Временами женщина угрожающе кренилась с лавки. Тогда супруг на нее кричал, а Володя-Валера бросался подстраховывать горшок с невиданной заботливостью. Он даже вообще хотел принять цветок, держать сам, но женщина наотмашь брякнула его по лбу, и он отступился. Все началось сначала…
В конце концов горшок все-таки выскользнул у нее из рук, с глухим стуком раскололся на полу вагона. Раздались дикие крики, вой, мат. И видавшие виды пригородные женщины морщились, а мужчины в вагоне принимали вид суровой готовности, не ввязываясь, однако, в семейное дело. Наконец шум поутих. Валера-Володя полез собирать черепки. Мужичок нетвердо закурил. А женщина… Она привалилась головой на спинку скамьи и вдруг зарыдала, зашлась в три ручья, и, вслушиваясь в ее причитания, в это пьяное горе, я опять увидел, как в потерянном, потерявшем себя без остатка существе еще метался и горевал человек, искал в себе женское и человеческое, и оно проступало сквозь плач, чудилось в согнувшейся спине.

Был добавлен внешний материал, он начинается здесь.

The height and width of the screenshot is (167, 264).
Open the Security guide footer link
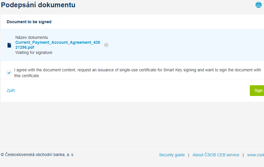click(x=172, y=155)
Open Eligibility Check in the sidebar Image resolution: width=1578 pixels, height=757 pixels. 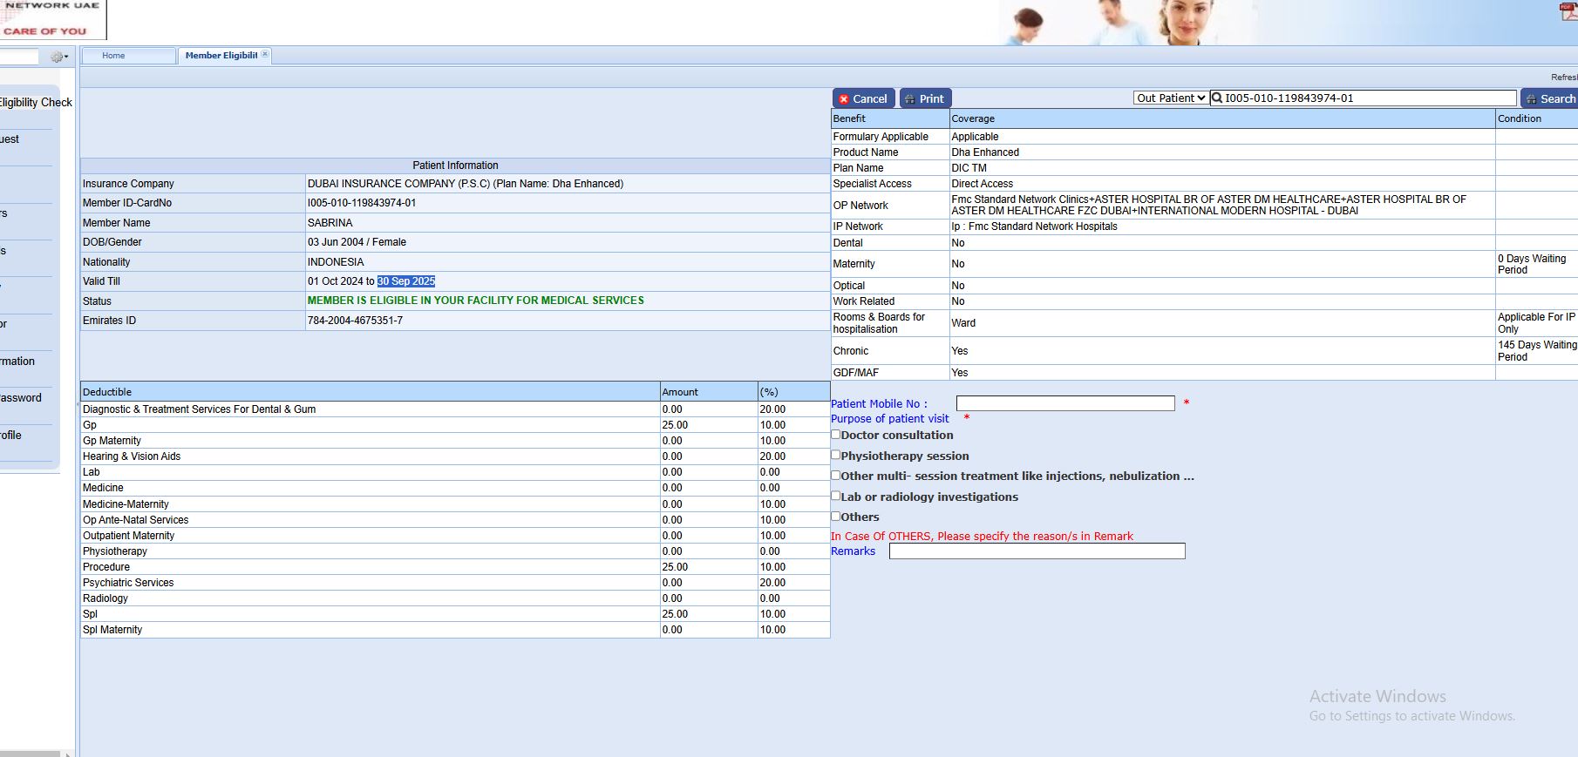tap(35, 103)
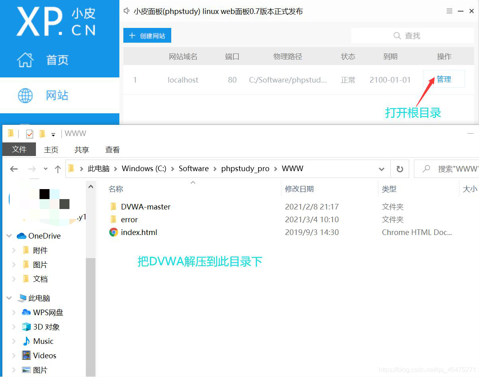Expand the quick access toolbar customization dropdown
This screenshot has height=377, width=479.
53,134
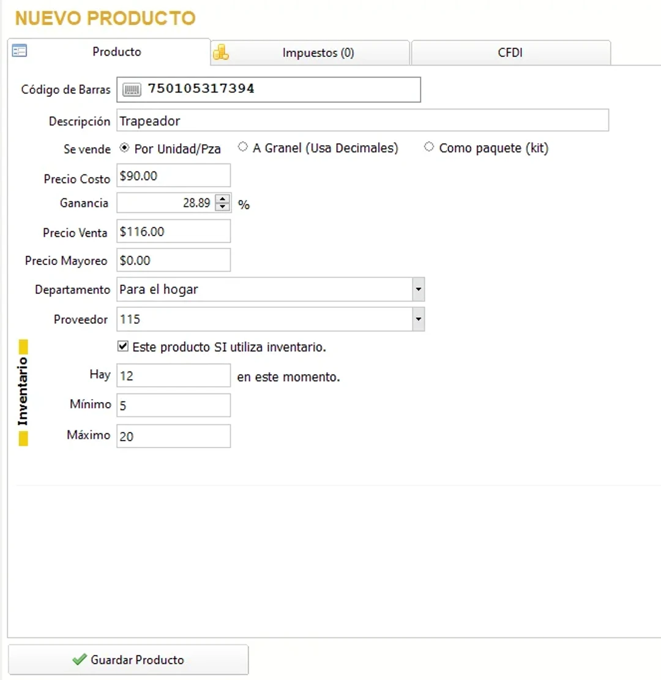Image resolution: width=661 pixels, height=680 pixels.
Task: Select the "Por Unidad/Pza" option
Action: 124,147
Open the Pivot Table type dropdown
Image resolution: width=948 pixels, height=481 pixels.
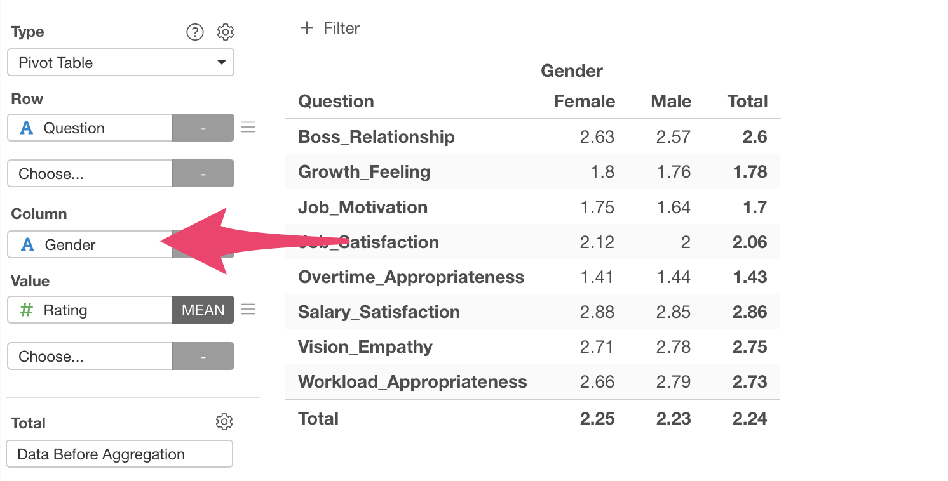click(121, 63)
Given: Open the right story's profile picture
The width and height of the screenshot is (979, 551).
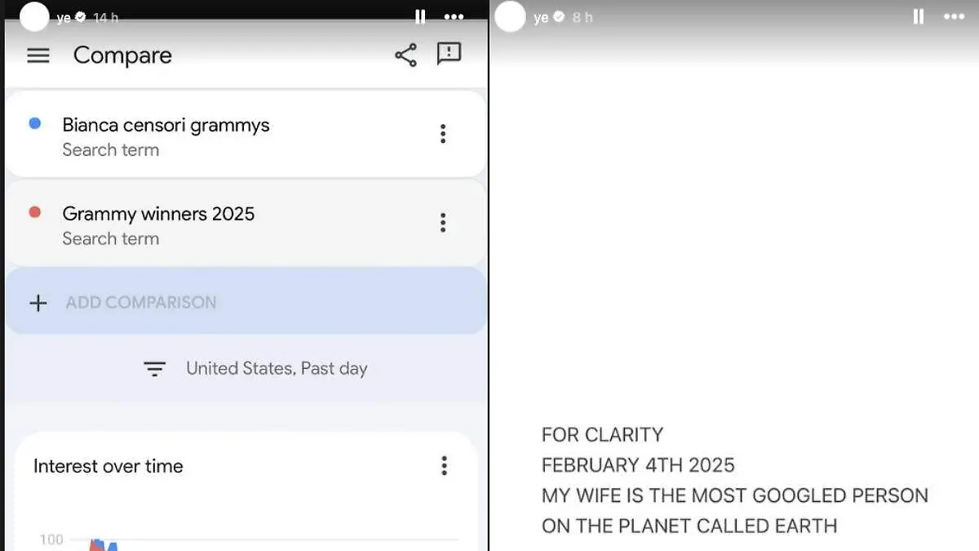Looking at the screenshot, I should tap(511, 17).
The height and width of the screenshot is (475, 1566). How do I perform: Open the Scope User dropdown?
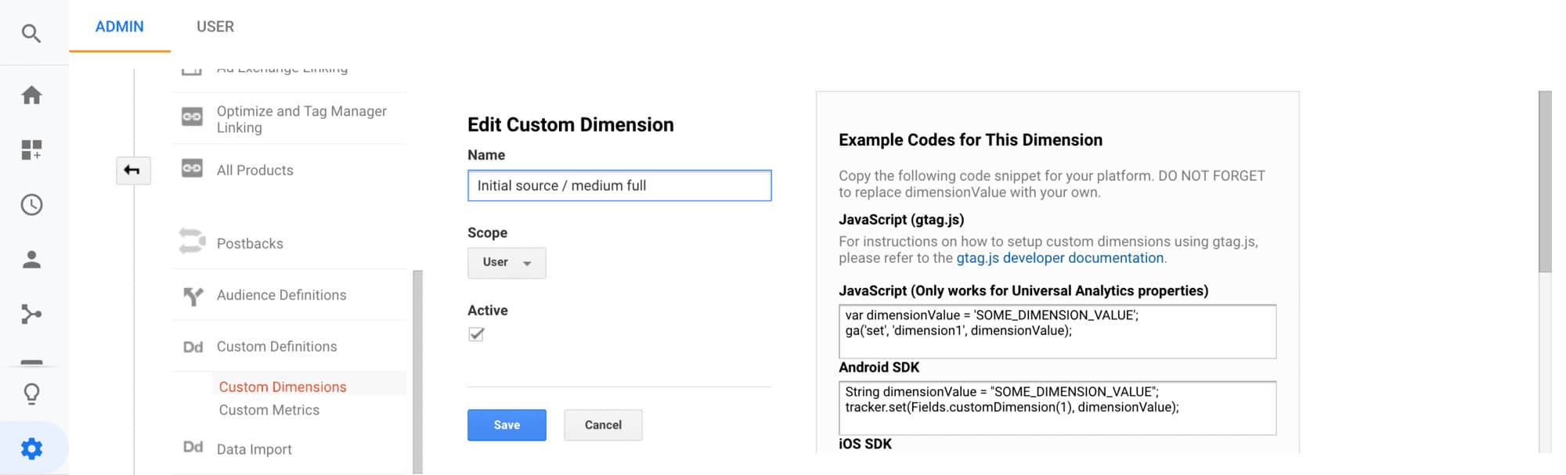click(507, 263)
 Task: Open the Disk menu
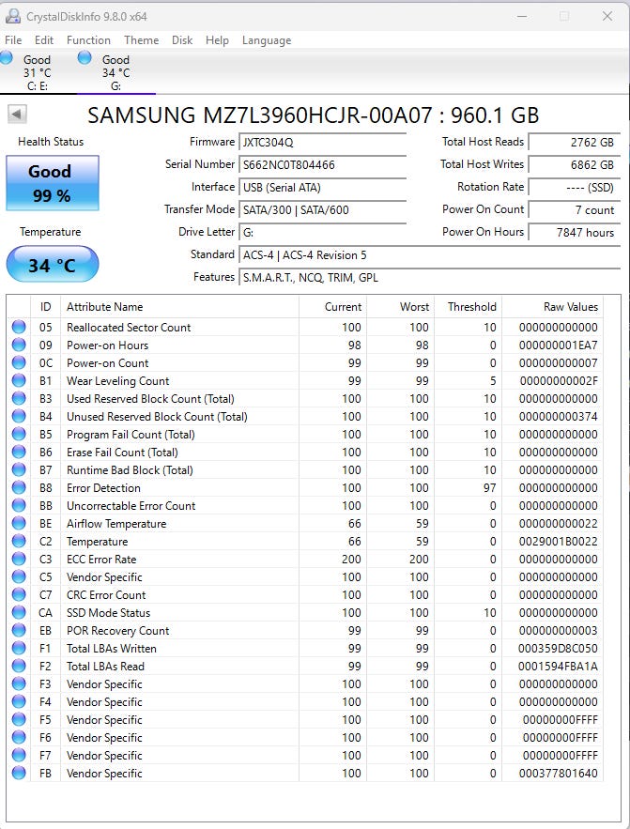tap(182, 40)
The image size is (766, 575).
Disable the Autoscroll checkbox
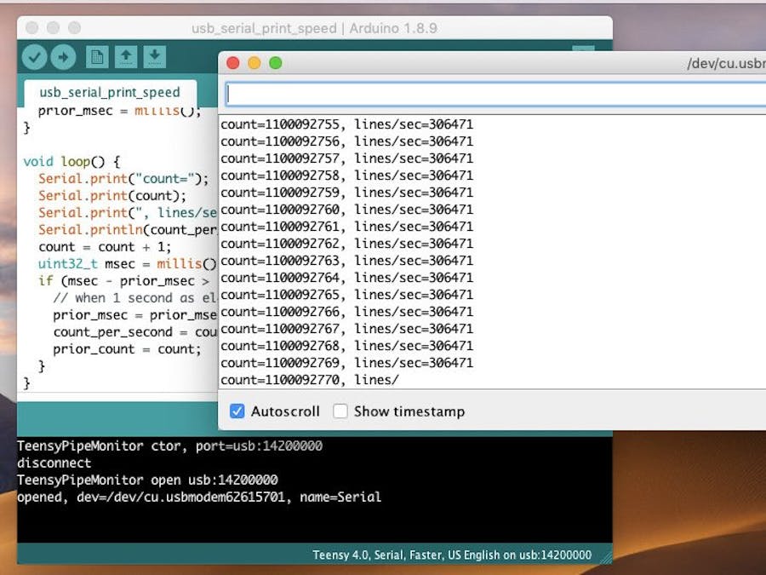point(237,411)
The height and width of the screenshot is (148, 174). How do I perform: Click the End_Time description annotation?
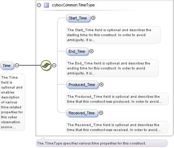click(x=112, y=68)
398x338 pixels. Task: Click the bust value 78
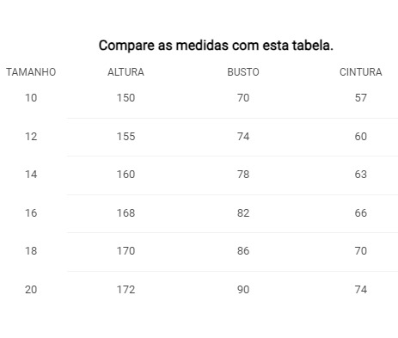243,175
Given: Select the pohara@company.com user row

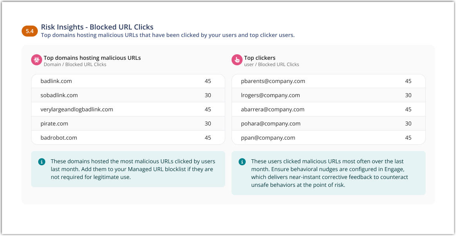Looking at the screenshot, I should pos(328,124).
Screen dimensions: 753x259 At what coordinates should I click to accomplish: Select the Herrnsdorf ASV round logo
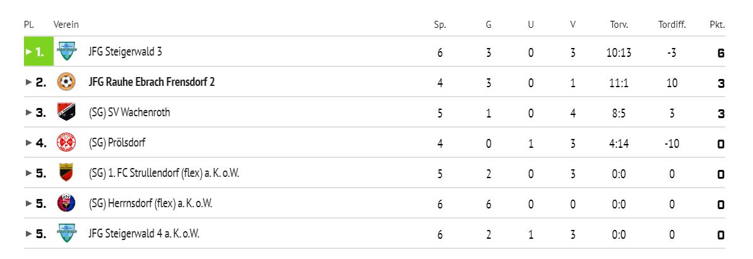tap(66, 203)
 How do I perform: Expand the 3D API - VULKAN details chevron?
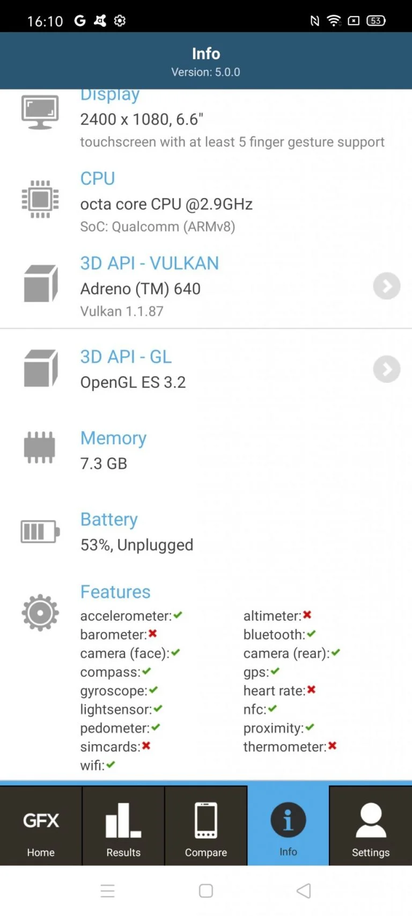386,286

Мне было трудно наблюдать все это. Не могу смотреть, как плачут женщины и дети.
Жизнь цветка, по-видимому, тоже стремившегося к совершенству — иначе, зачем же он так цвел, возводил эти бархатные волшебные трубы с белыми звездочками внутри — побудила вспомнить, что и таинство растений не обошло моего детского круга познания жизни. На пустырях, свалках и огородах, где неслышно проходило мое детство, росло бесчисленное множество растений, трав и цветов, которые я или считал за нечто родное, свойское — а это в первую очередь были лебеда, полынь, репьи, крапива, мать-и-мачеха, — или они поражали меня своим видом, запахом цветения, чем-то еще непонятным, едва угадывающимся тайным предназначением.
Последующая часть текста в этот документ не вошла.